Credit card-sized device tests for heart disease using less than a drop of blood

By Darren Quick

01:51 June 25, 2009 PDT

Endothelial progenitor cells can become Endothelial cells (pictured), which make up the li...

Endothelial progenitor cells can become Endothelial cells (pictured), which make up the lining of blood vessels

A new credit-card sized device could provide a way to test people for heart disease using a pinprick of blood. Developed by a team of researchers from Harvard and Northeastern universities in Boston the device can measure and collect a type of cells, called endothelial progenitor cells, using just 200 microliters of blood.

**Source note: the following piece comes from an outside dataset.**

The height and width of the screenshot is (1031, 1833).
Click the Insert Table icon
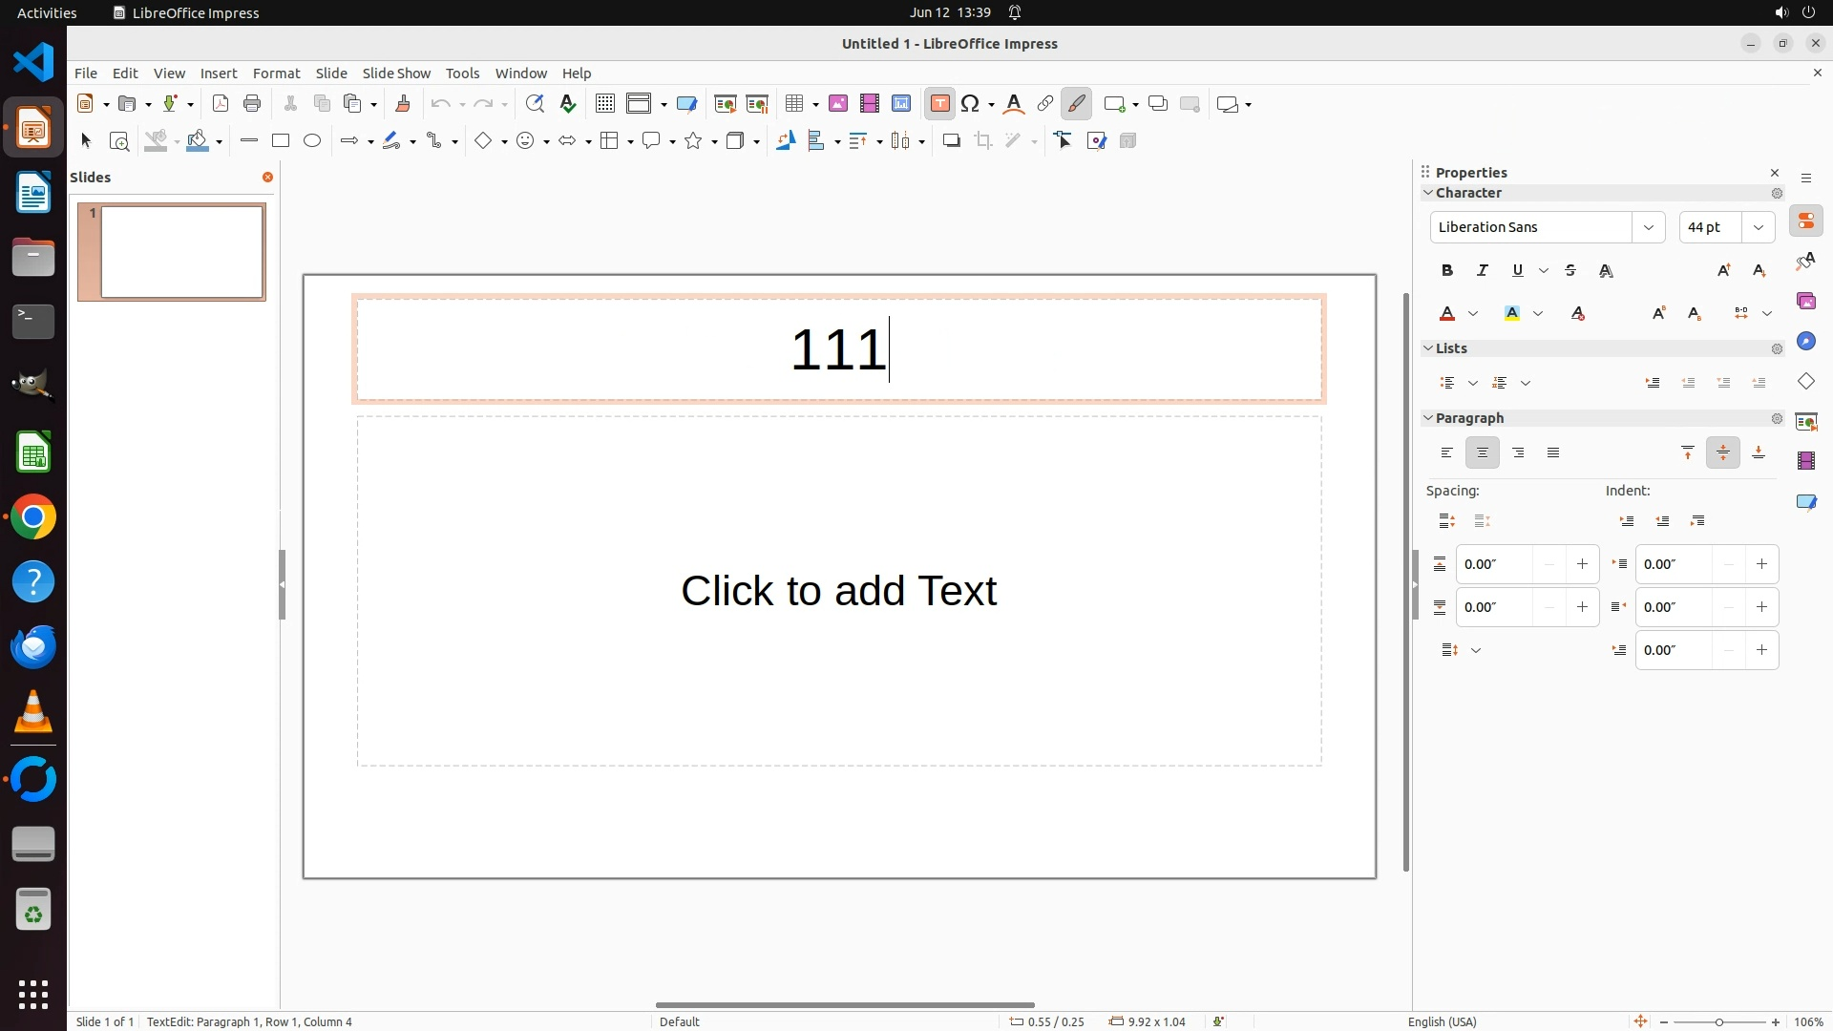tap(793, 104)
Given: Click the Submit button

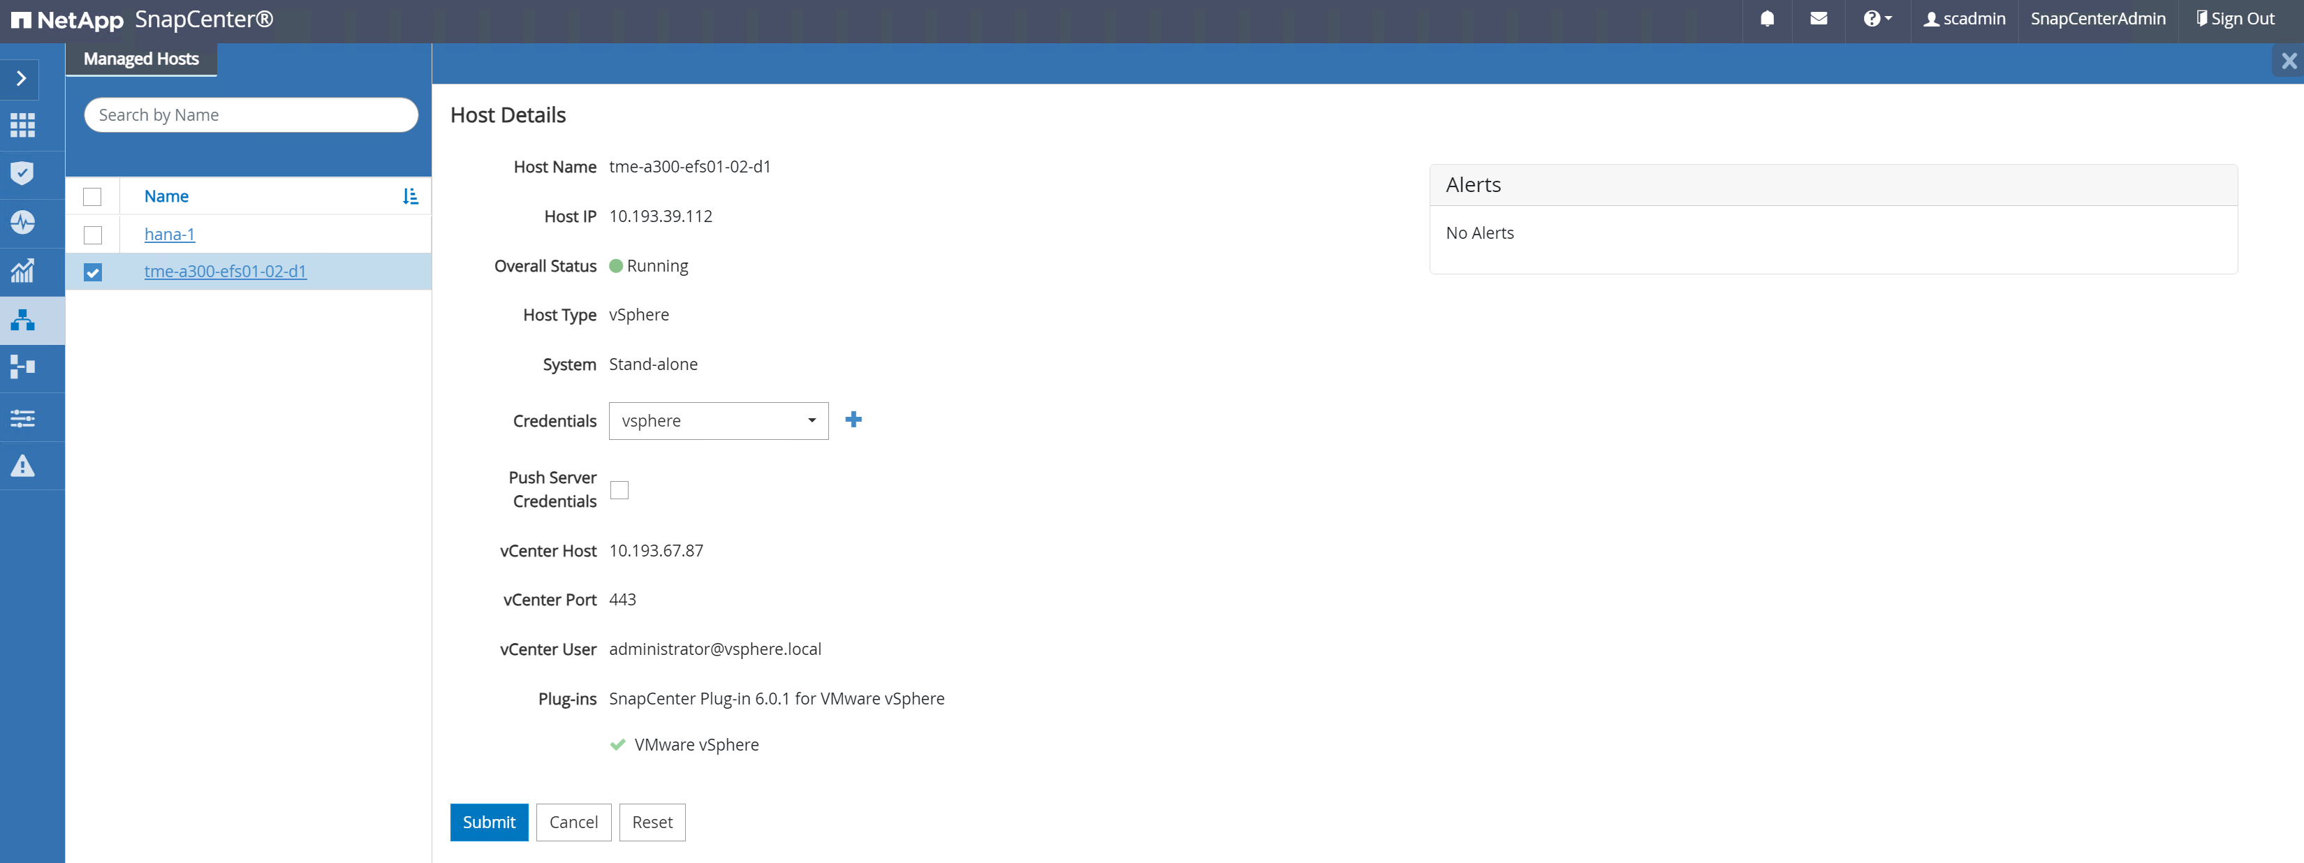Looking at the screenshot, I should (488, 822).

The depletion or ageing of these bone-marrow derived endothelial progenitor cells is a risk factor for vascular disease, as they can enter the bloodstream and go to areas of blood vessel injury to help repair damage. This is because they have the ability to become the cells that make up the lining of the blood vessels (endothelial cells). So the device, which enables the easy collection of these cells, could also bring efforts to create tissue in the laboratory for vascular bypass surgeries another step closer to reality.

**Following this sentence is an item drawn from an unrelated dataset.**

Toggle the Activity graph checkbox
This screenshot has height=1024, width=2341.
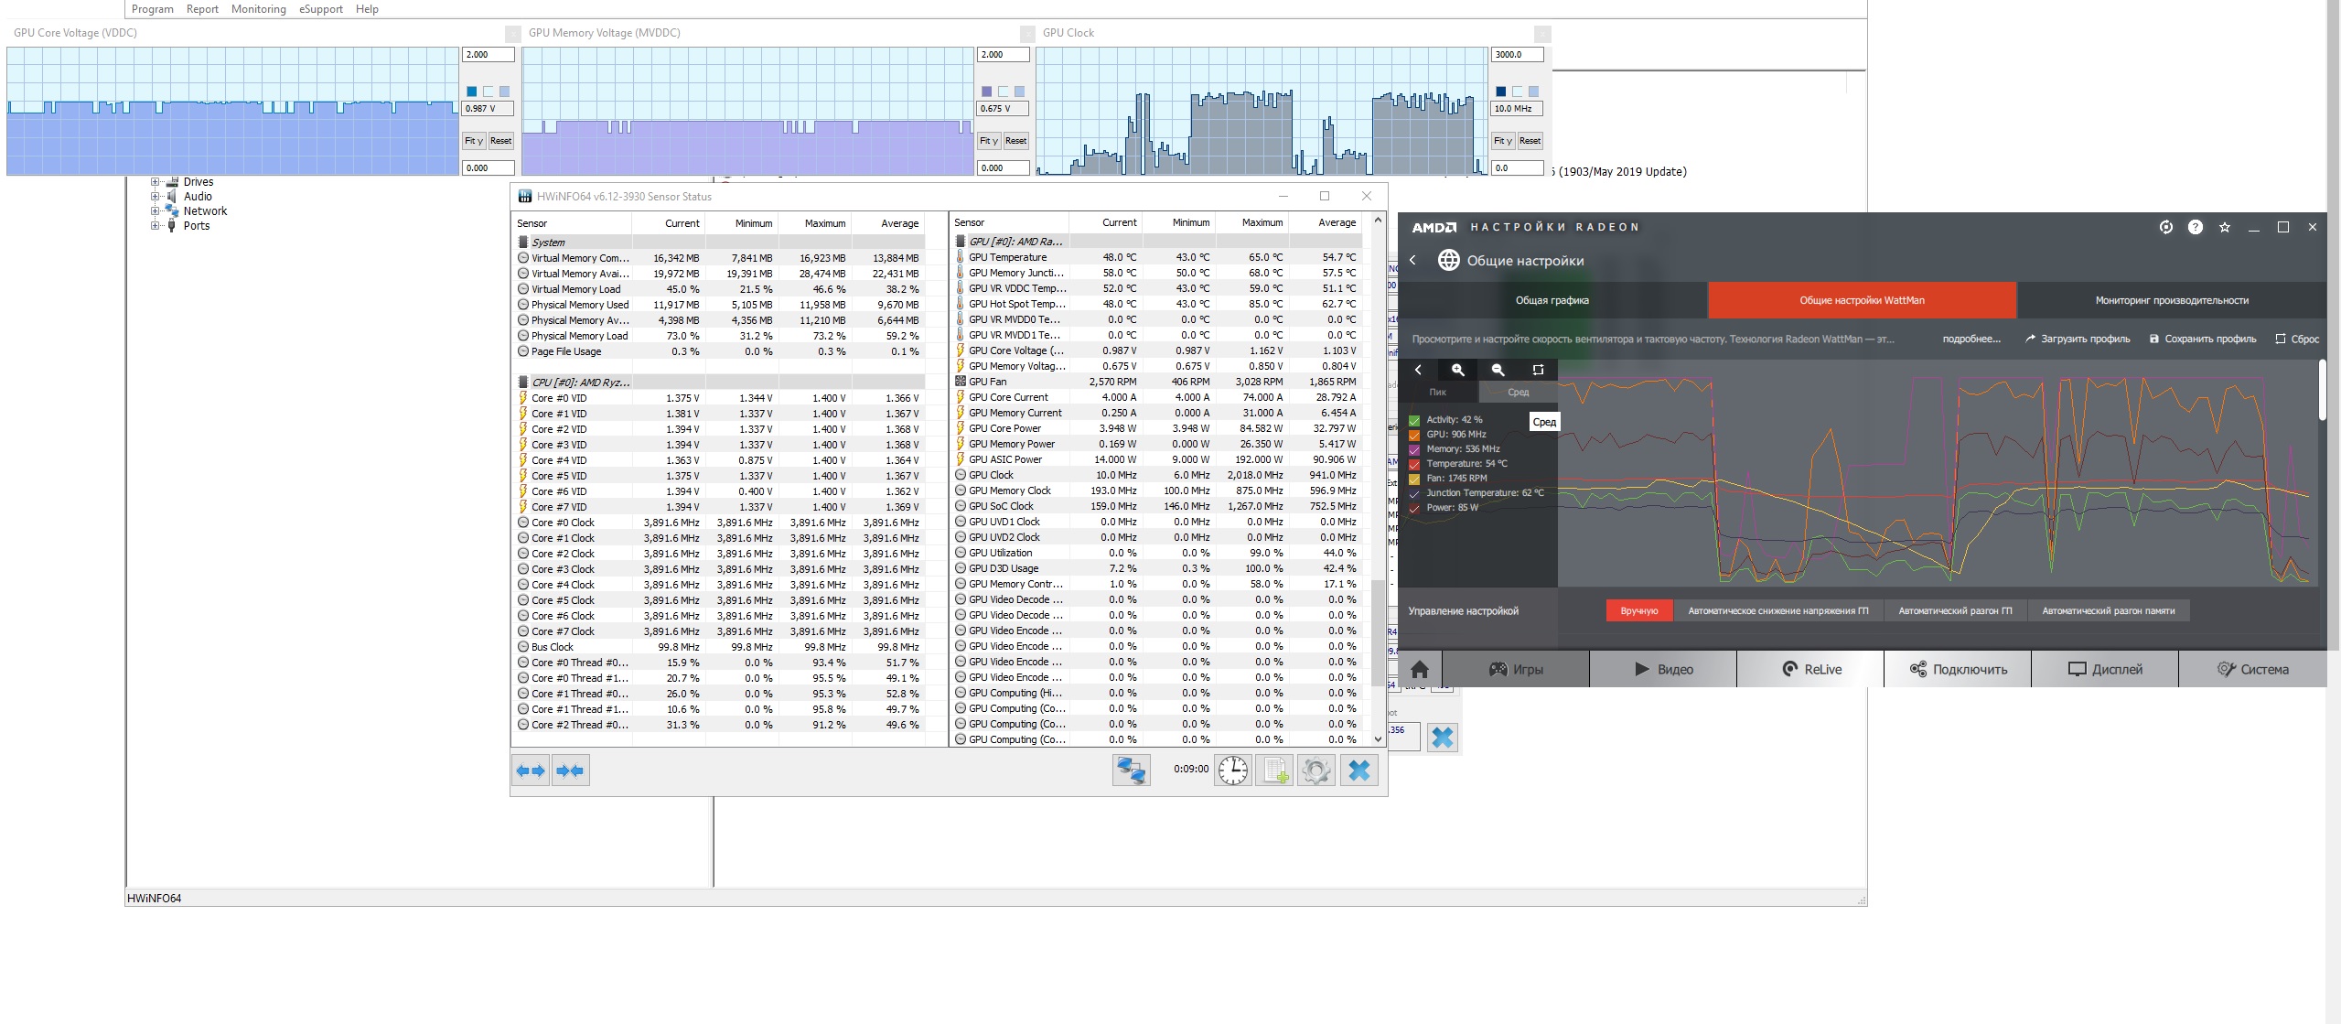(x=1414, y=420)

The device works much more easily than current techniques for collecting endothelial progenitor cells. To collect the cells, it works similar to Velcro or a magnet. Specifically, the inside is coated with antibodies that only bind to endothelial progenitor cells. Blood flows through the device through a funnel-like opening (except the blood enters through the narrow end and exits through the wide end), passes over the antibodies, and endothelial progenitor cells are "picked up" in the process.

Aside from providing a new tool to assess cardiovascular health that cuts the amount of blood needed down to a pin prick, its compact size could also be useful in developing countries where access to medical laboratories is difficult. It also brings us closer to a future where new blood vessels, veins and arteries for transplants no longer need to be grafted from patient's bodies, significantly reducing the amount of pain and recovery times for bypass surgeries.

The team’s research is detailed in the study, “Development of microfluidics as endothelial progenitor cell capture technology for cardiovascular tissue engineering and diagnostic medicine”, which appears in the FASEB Journal.